It would be fair to say that the late Kerry Packer could be described as ‘legendary’, both metaphorically and literally, because it is difficult to know which of the countless tales of his gambling exploits are entirely fictitious and which contain at least a grain of truth. One of the most oft-recounted, and believable, anecdotes of his derring-do at the gaming tables involves an encounter with a Texan, who had made his money in cattle, or oil, depending on whose account you believe, while playing baccarat in Las Vegas in the Nineties. Apparently, when Packer spurned his approach, the Texan boasted that he was a ‘big player’, worth $100 million; in response, Packer said calmly, ‘If you really want to gamble, I’ll flip you for it.’
What is definitely true is that, at the time of his death in 2005, Packer was the richest man in Australia, with a estimated net worth of A$7 billion, or approximately £5 billion by modern standards. Born in Randwick, New South Wales in 1937, Packer became chairman of a media empire, which included Australian Consolidate Press and the Nine Network, following the death of his father, Sir Frank Packer, in 1974. Aside from his business interests, Packer was known as a larger-than-life gambler, prone to turning up a casino at any time of the day or night and playing baccarat or blackjack, several hands at a time, for up to $US150,000 or $US200,000 apiece.
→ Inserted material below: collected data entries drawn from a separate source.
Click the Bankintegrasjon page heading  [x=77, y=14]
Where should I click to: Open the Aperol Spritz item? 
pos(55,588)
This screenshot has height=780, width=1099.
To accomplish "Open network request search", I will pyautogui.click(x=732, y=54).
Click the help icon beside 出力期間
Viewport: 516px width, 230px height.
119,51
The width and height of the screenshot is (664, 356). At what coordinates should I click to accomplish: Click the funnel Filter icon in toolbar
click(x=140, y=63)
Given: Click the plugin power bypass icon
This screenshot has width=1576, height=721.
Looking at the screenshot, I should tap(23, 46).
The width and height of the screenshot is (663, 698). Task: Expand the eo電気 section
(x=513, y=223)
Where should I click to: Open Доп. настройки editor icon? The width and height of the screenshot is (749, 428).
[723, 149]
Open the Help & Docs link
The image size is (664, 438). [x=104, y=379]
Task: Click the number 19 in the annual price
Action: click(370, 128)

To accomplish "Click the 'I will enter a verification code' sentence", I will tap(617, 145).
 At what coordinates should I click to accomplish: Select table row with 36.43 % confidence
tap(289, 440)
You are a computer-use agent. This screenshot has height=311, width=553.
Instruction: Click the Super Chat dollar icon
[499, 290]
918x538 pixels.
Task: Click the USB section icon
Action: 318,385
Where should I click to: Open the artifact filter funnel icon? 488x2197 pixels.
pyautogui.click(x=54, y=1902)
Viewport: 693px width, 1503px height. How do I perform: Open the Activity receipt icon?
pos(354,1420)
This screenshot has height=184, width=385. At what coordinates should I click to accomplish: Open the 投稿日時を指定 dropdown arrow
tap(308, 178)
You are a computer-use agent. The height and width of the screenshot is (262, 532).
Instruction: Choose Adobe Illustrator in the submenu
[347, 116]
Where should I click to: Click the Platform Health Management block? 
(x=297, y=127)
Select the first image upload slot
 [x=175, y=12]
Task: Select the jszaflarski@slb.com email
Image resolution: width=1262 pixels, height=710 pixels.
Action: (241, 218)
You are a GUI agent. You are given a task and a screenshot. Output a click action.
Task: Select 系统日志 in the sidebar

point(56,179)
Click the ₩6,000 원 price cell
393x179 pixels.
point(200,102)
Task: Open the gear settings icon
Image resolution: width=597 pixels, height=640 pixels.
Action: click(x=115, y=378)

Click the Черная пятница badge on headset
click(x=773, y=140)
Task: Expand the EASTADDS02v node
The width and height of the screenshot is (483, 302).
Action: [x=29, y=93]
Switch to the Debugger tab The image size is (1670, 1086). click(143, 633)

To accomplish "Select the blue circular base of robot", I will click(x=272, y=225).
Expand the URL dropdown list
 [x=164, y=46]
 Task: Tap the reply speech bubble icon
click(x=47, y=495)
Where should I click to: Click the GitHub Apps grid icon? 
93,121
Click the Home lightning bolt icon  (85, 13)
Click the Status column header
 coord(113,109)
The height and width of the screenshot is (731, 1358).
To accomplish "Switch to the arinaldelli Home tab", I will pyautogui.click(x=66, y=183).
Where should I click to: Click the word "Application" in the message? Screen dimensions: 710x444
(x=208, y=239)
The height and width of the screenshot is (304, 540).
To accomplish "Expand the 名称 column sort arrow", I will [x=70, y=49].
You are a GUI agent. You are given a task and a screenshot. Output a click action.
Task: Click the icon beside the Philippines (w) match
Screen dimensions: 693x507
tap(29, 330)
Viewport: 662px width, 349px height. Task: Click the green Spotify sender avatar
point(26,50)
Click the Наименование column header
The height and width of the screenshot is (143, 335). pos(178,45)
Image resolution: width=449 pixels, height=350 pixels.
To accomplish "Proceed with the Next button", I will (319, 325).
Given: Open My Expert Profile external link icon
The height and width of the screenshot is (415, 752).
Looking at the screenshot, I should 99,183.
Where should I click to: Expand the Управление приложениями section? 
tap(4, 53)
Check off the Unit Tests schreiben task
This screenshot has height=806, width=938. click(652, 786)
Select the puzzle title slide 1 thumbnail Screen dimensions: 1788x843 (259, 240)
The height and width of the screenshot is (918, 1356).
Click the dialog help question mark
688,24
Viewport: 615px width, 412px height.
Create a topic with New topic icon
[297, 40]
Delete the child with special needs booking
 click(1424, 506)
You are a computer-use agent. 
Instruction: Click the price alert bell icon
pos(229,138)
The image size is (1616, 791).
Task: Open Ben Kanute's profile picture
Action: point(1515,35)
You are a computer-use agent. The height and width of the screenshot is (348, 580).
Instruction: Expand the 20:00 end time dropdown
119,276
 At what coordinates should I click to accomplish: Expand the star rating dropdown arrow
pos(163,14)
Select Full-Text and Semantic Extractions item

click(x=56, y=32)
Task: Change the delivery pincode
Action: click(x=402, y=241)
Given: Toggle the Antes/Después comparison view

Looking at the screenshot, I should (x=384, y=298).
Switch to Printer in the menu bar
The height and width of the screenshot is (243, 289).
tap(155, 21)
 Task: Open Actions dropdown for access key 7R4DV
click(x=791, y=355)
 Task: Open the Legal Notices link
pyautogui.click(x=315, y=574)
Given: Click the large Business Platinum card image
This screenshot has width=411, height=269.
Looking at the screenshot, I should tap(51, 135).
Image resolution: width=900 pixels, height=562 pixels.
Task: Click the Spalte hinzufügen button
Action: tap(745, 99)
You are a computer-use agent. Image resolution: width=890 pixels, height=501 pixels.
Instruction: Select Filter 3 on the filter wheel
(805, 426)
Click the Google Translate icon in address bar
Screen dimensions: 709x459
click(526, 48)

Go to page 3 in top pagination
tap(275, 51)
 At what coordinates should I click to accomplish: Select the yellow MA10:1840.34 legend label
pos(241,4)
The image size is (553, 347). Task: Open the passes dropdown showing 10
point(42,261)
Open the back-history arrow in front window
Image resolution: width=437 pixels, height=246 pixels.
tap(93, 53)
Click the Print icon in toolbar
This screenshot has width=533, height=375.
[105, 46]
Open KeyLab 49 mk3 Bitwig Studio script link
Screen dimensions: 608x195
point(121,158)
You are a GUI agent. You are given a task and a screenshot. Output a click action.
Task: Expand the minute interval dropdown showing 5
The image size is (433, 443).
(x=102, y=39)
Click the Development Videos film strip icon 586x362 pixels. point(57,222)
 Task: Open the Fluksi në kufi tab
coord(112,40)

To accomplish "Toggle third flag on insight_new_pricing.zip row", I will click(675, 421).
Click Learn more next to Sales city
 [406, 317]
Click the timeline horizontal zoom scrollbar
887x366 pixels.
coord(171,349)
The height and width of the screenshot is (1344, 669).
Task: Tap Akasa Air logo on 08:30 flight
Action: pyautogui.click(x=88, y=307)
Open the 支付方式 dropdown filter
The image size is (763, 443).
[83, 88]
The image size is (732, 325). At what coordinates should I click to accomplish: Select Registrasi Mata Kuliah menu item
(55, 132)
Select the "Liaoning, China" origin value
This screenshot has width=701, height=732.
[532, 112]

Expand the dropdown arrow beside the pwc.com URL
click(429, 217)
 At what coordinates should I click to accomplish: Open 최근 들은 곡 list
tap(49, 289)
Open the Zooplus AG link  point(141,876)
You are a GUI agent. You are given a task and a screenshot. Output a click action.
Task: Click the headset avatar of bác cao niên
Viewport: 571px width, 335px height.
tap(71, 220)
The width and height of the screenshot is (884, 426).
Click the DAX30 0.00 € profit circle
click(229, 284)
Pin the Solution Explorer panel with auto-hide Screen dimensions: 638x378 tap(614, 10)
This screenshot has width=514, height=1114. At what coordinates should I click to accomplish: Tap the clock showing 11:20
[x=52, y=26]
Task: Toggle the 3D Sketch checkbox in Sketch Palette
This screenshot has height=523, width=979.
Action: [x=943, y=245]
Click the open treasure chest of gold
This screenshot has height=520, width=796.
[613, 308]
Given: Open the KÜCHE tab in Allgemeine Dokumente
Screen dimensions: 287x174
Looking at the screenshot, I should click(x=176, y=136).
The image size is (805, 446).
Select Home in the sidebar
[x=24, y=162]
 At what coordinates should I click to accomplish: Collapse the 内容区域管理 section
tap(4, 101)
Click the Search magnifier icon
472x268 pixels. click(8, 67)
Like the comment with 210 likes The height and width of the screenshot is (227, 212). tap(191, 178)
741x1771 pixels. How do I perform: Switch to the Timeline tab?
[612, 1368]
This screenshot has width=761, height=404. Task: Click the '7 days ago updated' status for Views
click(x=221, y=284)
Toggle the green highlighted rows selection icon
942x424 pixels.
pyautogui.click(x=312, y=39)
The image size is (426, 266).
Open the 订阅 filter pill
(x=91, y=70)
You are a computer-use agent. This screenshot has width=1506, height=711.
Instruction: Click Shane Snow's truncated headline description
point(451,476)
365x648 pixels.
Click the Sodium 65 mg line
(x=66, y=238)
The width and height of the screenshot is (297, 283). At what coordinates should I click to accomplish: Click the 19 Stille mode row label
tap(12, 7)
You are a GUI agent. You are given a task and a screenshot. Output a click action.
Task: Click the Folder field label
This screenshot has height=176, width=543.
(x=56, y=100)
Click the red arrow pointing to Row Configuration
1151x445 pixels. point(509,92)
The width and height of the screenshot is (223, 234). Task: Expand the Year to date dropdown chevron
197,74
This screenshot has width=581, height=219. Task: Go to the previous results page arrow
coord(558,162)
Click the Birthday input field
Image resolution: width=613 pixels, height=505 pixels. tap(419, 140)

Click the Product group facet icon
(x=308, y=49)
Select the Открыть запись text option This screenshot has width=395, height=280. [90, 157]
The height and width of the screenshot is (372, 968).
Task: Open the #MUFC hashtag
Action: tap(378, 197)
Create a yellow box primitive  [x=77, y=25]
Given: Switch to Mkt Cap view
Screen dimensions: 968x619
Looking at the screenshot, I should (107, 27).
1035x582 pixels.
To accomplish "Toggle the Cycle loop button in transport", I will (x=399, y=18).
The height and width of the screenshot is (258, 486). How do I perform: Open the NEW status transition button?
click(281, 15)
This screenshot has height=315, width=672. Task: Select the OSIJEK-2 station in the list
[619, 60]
Known as the ‘Prince of Whales’, Packer won, and lost, millions of dollars; so much, in fact, that he could, single-handedly, affect the quarterly earnings reports of the casinos in which he gambled. In 1997, he reportedly won $US26 million playing blackjack at the MGM Grand in Las Vegas and, two years later, suffered the biggest loss ever sustained in Britain, £11 million, or $16.5 million, over a three-week period at Crockfords in Mayfair, London. Back in Las Vegas, he also reportedly lost $US20 million playing baccarat at the Bellagio in 2000, followed by another $US29 million at the same venue a year later.
Popularly known as the ‘Vegas Vixen’, Ida Summers was a petite, attractive woman and, as such, was hardly an archetypal cheat, and particularly not in Las Vegas in the Mafia-dominated days of the Sixties and Seventies. However, a bold, skilful and, ultimately, notorious cheat she was, employing distraction and sleight-of-hand techniques to swindle casino blackjack tables out of tens of thousands of dollars.
Reputedly from Newport, Kentucky, Summers moved to Las Vegas in 1961, by which time she had already mastered the technique of ‘hand mucking’, which involves concealing a favourable card, such as an ace, in the palm of the hand and surreptitiously substituting it for a less favourable card as an when required. This type of deception provided Summers with easy pickings but, later, she took her cheating activity to another level, by recruiting male accomplices to help her substitute not just a single card, but the whole blackjack shoe.
At an opportune moment, when the dealer was distracted, Summers would lift the original shoe off the blackjack table and conceal it in her lap, while a pre-stacked shoe, known as a ‘cooler’, was slipped onto the table in its place. She would offload the original shoe to a standing accomplice and make herself scarce at the earliest opportunity, leaving her remaining seated accomplices to take advantage of a series of guaranteed winning hands, albeit with a few losing hands thrown in, for good effect. Eventually, Summers became the subject of a surveillance operation conducted, jointly, by the Nevada Gaming Control Board and the FBI; although ultimately betrayed by a former accomplice, was sentenced to just twelve months’ probation.
The late Fouad al-Zayat, who died in Lebanon in 2018 at the age of 77, was a Syrian-born businessman, known in casino circles as the ‘Fat Man’. A prolific, but secretive, gambler, the twenty-stone billionaire regularly frequented Aspinalls Club in Mayfair, in the West End of London between 1994 and 2006. Initially, al-Zayat gambled tens, or hundreds, of thousands of pounds in a single visit but, towards the turn of the century, satisfied the definition of a high roller, or ‘whale’ in casino industry parlance, by raising his stakes to a million pounds, or more, in a single visit.
All told, in a twelve-year period, al-Zayat gambled £91.5 million at Aspinalls, losing £23.2 million, or 25% of his stake money. However, in March, 2000, al-Zayat drew four house checks for £500,000 apiece and lost all £2 million playing blackjack. He subsequently cancelled a cheque for £2 million, following a row over a croupier and, in 2006, Aspinalls sued him for that amount, plus £50,000 in costs. Initially, al-Zayat was ordered to repay the debt, but successfully appealed to the High Court on the grounds that Aspinalls had allowed him to defer payment for twelve months and, thereby, effectively allowed him credit that was illegal under the Gaming Act. The High Court judge agreed and the original ruling was overturned, effectively wiping out the debt. In 2015, al-Zayat was tried in absentia, convicted and sentenced to life imprisonment for bribery in Greece and, at the time of his death, was also wanted for fraud in Cyprus.